PowerShell data munging

I first wrote about PowerShell back in 2004, when it was called Monad and/or MSH. What most intrigued me was the way .NET objects could flow through its pipeline. I wouldn’t have thought then, or now, of reaching for PowerShell just to do some basic logfile processing. But Scott Hanselman’s log analysis example today got my attention.

My assumption was that Python would offer easier and more natural ways to absorb, consolidate, sort, and emit the kind of simple log data shown in Scott’s example. But when I tried to recreate that example in Python, I developed a new appreciation for PowerShell’s data munging chops. The selection, grouping, summing, and sorting capabilities — and the pervasive use of the pipeline — are potent ways to manipulate .NET objects. But they’re equally potent when you’re just munging a CSV file.

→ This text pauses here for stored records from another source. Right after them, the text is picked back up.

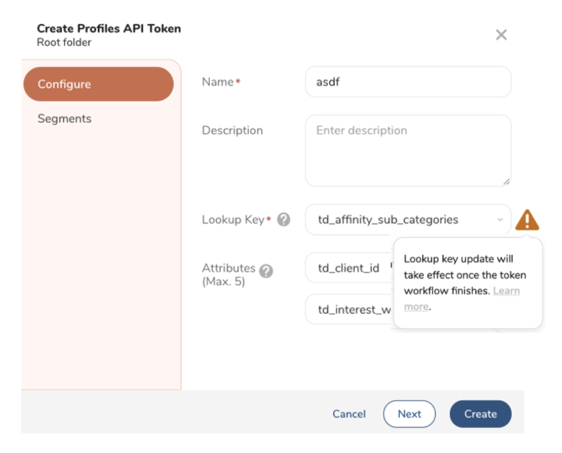Close the Create Profiles API Token dialog
562x453 pixels.
coord(501,35)
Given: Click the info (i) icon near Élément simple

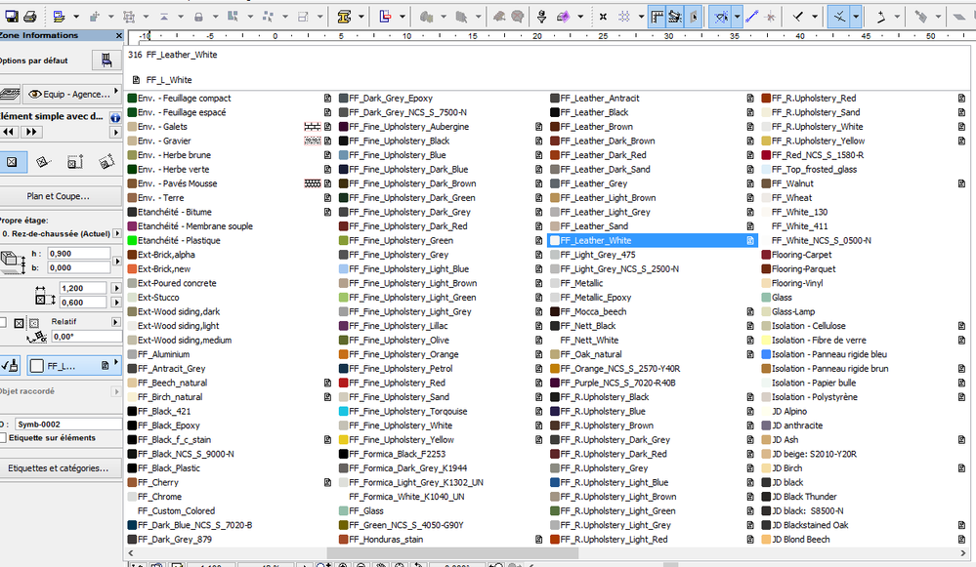Looking at the screenshot, I should [113, 117].
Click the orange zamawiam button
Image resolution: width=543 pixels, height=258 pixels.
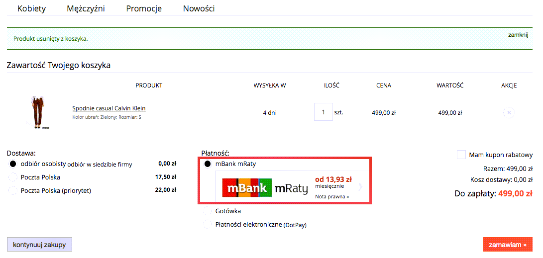pos(507,245)
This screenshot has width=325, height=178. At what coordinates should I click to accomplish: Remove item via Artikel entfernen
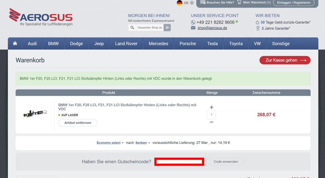point(78,123)
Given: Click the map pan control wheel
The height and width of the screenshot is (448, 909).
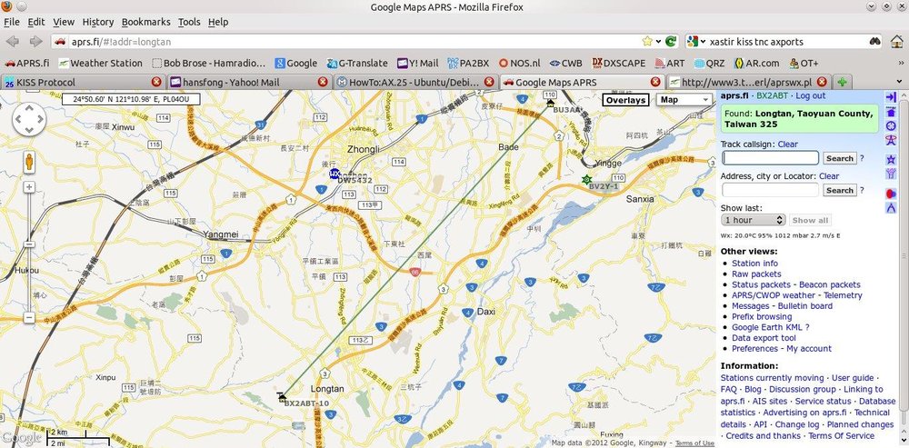Looking at the screenshot, I should click(29, 119).
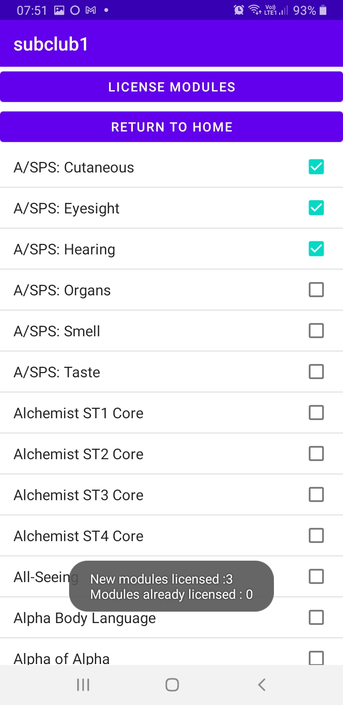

True, Python has a csv module that’s roughly equivalent to PowerShell’s Import-CSV, so you can easily slurp the data into a dictionary, taking fieldnames from the first row. But how do you perform the selection, grouping, summing, and sorting as succintly and — for lack of a better word — as composably? I didn’t find obvious answers. Of course, just because I failed doesn’t mean it can’t be done. I’d be curious to see solutions in Python (or Ruby, Perl, etc.) that people think capture the spirit of Scott’s example. I suspect there may be interesting lessons to be learned going in both directions.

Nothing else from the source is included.